> _PAGE TEXT_
Launch: EA Gleeson's 'Small Acts of Purpose'

Collected Works Bookshop, Melbourne - 28th Sept 2017

Anne Gleeson, book coverI first met Anne at the Wollongong Poetry Bootcamp in 2005. We struck up an immediate and deep friendship which has travelled well over the years as both of us have made many transitions. I remember Anne saying to me not long after we first met that she had come to the end of her teaching career and that she wanted to be funeral director. How extraordinary that declaration was! It struck me at the time how passionately she made it and how vocational it seemed to be.

It took much hard work and dedication through the hard and lean times but Anne’s work running McQueens Funerals alongside husband Steve, has led to a flourishing business. Through all these years, like a companion river, has been the poetry. These two streams of Anne’s have flown together, weaving in and out of each other for many years now; Anne brings all her poetry to her celebrant work and all the empathy and compassion and awareness of death – from the celebrant work to her poetry. These two come together physically in the soirees she and Steve hold at McQueens, providing a valued cultural contribution to the life of Terang and surroundings.

This is Anne’s third book and it has taken four years of dedication to her art – writing, crafting and refining to bring this body of work to fruition. I suspect she had a poet’s eye and ear from very early. Perhaps her poetic imagination was birthed with the animals and tractors and seasonal observance in a farm yard “that breathed steam in winter.”

I feel very privileged to be here to speak of her work and to launch Anne’s new collection "Small Acts of Purpose".

Good Funeral Directors are sharmanic figures, they hold us by the hand as we look on the death of loved ones. It is a tender and muscular task to orchestrate the alchemy of farewell. This is where the task of a poet intersects with that of a celebrant. Anne’s poems are made rich by the poet’s awareness of finitude.

> _REQUIRED ACTIONS_
[A] From the launch speech above, set down the passage that begins at the words "I feel very" and stops after the words "awareness of finitude.".
[B] Summarize the launch speech above in two sentences.

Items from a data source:
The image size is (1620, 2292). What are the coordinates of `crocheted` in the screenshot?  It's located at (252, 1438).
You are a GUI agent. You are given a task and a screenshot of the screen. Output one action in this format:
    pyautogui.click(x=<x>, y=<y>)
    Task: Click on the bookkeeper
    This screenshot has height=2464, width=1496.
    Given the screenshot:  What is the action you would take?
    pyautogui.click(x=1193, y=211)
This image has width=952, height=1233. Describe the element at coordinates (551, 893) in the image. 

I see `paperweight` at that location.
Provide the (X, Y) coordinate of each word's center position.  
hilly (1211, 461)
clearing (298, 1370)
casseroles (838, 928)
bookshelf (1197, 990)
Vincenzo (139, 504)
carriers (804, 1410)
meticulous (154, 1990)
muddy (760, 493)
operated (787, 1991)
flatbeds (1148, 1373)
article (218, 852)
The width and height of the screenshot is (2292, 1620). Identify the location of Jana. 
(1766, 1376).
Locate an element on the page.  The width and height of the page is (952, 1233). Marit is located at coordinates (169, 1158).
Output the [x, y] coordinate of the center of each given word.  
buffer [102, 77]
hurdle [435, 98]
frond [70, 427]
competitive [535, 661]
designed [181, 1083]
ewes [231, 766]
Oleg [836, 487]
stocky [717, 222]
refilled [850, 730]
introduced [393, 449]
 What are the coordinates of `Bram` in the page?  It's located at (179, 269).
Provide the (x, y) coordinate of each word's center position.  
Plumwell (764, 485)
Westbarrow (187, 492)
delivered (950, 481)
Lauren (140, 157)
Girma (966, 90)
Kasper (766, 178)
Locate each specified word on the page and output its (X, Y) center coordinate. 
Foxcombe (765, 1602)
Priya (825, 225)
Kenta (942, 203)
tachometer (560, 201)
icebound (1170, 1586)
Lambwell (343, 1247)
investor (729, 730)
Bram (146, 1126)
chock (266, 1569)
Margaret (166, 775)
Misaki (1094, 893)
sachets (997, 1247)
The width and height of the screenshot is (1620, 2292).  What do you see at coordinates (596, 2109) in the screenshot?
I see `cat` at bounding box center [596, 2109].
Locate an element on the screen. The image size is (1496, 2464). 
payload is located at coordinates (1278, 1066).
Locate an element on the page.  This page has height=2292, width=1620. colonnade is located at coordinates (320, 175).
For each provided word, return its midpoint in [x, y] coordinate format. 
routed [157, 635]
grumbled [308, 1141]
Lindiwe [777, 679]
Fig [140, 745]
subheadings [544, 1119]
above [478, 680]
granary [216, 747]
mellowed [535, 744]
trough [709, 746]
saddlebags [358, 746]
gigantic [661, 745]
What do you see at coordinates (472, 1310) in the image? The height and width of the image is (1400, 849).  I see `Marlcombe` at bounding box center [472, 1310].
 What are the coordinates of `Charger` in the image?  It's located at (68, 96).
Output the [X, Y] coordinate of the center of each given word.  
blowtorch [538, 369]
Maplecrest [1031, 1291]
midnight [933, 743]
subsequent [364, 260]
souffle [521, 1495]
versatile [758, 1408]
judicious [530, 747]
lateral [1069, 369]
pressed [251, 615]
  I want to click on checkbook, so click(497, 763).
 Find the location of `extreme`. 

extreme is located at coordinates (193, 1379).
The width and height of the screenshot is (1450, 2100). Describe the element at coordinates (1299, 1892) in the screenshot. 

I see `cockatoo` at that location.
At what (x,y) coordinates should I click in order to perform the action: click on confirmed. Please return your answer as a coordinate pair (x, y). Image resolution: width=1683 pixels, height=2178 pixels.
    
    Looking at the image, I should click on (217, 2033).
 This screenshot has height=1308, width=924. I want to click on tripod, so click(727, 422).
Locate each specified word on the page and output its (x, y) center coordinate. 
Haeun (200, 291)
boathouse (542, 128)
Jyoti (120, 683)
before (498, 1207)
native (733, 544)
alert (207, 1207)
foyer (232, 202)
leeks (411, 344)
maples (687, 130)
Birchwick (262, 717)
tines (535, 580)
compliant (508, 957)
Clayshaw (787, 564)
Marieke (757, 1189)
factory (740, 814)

> _RESPONSES TO THE TASKS_
[A]
I feel very privileged to be here to speak of her work and to launch Anne’s new collection "Small Acts of Purpose".

Good Funeral Directors are sharmanic figures, they hold us by the hand as we look on the death of loved ones. It is a tender and muscular task to orchestrate the alchemy of farewell. This is where the task of a poet intersects with that of a celebrant. Anne’s poems are made rich by the poet’s awareness of finitude.

[B] The launch speech for Anne Gleeson's collection "Small Acts of Purpose" recalls meeting her at the Wollongong Poetry Bootcamp in 2005, when she was leaving teaching to become a funeral director, and notes that she now runs McQueens Funerals with her husband Steve. It describes her poetry and celebrant work as flowing together and presents the collection, her third book, as the result of four years of writing, crafting and refining.